I cannot construe this provision as opening the door in every zoning district to only principal utility structures. Such a construction is illogical insofar as it would permit placing a power plant in any zoning district but not allow in the same district the accessory towers necessary for transmission of power from the generating plant. Rather, I view this provision as requiring that principal utility structures comply in all respects to the requirements for principal uses in the district in which they will be located, but the accessory and maintenance structures are exempt from *441district requirements such as setbacks. Inasmuch as Section 519 provides in every zoning district for structures such as electrical generating facilities and the associated transmission lines, the question becomes whether the proposed cell tower is sufficiently similar or compatible to such transmission fines so as to fall within the permission afforded under Section 304.5 to locate such similar or compatible structures in the R-l District. I believe it strains credulity to conclude that high power transmission fines and cell towers are dissimilar.
Indeed, an objecting neighbor based her case against the cell tower on its similarity to electric transmission towers. A real estate appraiser, Larry Foote, testifying on behalf of intervenor, Adafine Atkins, noted the similarity between towers that accommodate electrical fines and the proposed cell tower. Foote testified that in his efforts to assess the probable impact of the tower on real estate values and unable to find a residential property with a cell tower in close proximity similar to the instant circumstances, he “looked for another similar structure and located large steel electrical towers and found some of those by residential properties.” Notes of Testimony, January 27, 2005 at 149. Foote then based his comparative value analysis on the properties near the electrical towers. While Mr. Foote’s testimony certainly cannot determine our legal interpretation of the ordinance, a common sense interpretation compels my agreement with his assessment as to the similarity between electrical towers and cell towers.

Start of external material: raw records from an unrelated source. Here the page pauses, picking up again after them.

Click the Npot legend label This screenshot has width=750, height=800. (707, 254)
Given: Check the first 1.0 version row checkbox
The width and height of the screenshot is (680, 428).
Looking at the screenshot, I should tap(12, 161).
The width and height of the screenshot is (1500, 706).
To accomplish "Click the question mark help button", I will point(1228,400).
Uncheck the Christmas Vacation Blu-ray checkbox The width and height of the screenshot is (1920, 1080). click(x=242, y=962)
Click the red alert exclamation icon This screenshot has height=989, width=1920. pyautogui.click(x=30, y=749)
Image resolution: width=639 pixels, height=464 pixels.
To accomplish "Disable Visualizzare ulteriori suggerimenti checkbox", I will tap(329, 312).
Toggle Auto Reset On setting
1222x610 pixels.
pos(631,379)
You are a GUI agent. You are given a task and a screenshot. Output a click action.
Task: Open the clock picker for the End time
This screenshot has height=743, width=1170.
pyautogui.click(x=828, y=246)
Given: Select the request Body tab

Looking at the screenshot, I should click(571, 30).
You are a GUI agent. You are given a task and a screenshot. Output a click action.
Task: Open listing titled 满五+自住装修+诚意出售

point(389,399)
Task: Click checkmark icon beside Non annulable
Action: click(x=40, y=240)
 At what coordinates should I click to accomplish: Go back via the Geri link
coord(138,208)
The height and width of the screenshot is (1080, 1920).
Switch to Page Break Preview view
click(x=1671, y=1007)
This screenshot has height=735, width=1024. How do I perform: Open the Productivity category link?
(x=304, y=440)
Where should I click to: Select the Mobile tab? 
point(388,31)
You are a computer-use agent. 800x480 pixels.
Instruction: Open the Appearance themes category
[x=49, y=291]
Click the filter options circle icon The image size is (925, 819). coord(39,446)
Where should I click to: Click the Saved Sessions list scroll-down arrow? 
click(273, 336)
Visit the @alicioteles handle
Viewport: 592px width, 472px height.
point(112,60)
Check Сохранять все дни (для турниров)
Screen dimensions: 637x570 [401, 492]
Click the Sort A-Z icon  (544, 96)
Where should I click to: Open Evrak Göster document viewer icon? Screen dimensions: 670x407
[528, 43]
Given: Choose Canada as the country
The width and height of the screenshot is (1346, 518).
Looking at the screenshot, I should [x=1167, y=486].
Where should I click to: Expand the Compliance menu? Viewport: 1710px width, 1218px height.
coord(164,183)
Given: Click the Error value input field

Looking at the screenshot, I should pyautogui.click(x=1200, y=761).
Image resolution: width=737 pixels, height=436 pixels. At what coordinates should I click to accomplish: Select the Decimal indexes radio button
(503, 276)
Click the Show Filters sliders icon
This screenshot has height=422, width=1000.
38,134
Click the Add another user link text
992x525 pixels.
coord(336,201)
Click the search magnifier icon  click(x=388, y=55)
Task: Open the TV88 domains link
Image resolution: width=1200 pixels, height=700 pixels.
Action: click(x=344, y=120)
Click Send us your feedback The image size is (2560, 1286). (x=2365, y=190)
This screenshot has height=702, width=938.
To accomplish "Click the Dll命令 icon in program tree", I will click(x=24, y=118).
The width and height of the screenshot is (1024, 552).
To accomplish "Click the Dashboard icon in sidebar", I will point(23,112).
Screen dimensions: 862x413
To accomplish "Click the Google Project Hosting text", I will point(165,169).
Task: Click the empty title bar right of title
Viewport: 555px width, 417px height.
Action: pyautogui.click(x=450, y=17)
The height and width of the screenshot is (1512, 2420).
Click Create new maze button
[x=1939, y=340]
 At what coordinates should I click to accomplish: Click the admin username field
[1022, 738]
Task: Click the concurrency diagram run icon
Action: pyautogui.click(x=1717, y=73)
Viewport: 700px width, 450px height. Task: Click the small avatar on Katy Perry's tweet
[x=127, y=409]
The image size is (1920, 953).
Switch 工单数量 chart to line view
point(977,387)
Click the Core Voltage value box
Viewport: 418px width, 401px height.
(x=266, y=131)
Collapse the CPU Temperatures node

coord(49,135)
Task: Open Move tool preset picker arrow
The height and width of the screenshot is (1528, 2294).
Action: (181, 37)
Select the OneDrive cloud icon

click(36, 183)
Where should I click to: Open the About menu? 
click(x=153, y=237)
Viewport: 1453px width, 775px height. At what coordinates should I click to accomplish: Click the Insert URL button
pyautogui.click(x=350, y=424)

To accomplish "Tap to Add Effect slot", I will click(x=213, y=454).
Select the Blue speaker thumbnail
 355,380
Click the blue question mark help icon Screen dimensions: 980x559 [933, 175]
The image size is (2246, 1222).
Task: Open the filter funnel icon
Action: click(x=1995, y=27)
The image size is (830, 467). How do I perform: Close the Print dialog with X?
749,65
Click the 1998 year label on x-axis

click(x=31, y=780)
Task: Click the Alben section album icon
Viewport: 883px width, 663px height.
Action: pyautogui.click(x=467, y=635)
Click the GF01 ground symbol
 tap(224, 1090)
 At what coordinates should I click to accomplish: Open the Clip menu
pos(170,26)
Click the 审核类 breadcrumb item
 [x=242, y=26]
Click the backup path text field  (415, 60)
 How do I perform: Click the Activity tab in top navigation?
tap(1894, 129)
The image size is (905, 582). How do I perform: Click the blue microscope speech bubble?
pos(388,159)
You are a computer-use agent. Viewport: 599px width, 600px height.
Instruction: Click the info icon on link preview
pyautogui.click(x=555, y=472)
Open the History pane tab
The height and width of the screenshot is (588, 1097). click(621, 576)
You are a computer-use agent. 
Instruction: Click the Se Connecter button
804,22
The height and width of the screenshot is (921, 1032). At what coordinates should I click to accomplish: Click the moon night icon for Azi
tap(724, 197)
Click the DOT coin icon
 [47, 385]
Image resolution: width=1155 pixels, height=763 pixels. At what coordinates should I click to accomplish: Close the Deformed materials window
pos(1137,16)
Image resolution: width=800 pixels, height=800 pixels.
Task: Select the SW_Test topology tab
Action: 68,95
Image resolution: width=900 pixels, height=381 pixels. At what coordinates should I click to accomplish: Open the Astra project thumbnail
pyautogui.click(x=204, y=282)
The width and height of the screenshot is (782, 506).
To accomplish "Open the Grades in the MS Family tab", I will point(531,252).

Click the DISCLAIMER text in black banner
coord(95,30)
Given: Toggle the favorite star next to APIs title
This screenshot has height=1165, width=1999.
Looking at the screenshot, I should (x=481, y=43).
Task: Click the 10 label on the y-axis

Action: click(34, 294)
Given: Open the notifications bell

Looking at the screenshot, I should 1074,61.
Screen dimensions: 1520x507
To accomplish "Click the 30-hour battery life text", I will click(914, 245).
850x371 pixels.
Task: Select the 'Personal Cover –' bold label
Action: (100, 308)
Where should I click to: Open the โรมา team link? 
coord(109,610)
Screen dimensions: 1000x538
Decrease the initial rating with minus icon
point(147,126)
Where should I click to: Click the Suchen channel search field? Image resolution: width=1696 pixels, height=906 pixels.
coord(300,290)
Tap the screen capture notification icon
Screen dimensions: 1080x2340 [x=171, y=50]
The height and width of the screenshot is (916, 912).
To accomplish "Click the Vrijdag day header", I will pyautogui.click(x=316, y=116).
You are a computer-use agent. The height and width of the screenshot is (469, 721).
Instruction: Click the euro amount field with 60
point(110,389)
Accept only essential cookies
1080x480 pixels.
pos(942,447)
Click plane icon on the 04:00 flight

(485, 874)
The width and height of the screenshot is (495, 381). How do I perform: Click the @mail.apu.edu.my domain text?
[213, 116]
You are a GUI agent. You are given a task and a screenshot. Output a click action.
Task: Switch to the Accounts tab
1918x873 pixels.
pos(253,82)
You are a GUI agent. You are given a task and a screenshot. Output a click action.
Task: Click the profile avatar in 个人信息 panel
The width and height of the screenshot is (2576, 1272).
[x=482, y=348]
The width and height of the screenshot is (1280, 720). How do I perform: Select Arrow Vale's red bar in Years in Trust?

In allowing via Section 304.5 uses similar to those explicitly permitted, and in then allowing utility structures in all districts, as well as municipal structures in the R-l District, the ordinance implicitly permits cell towers in every district, including the R-l District at issue here.
Accordingly, I would reverse.
. The majority opines that the "similar to” inquiry must encompass a determination that the tower’s use serves the public. While I conclude that the only crucial determination is whether the activity on the site is similar to an activity permitted under the ordinance, I nevertheless do not agree that the provision of cell phone service advances only private business interests. Cell phones provide an element of public benefit in the same manner as land line telephone service.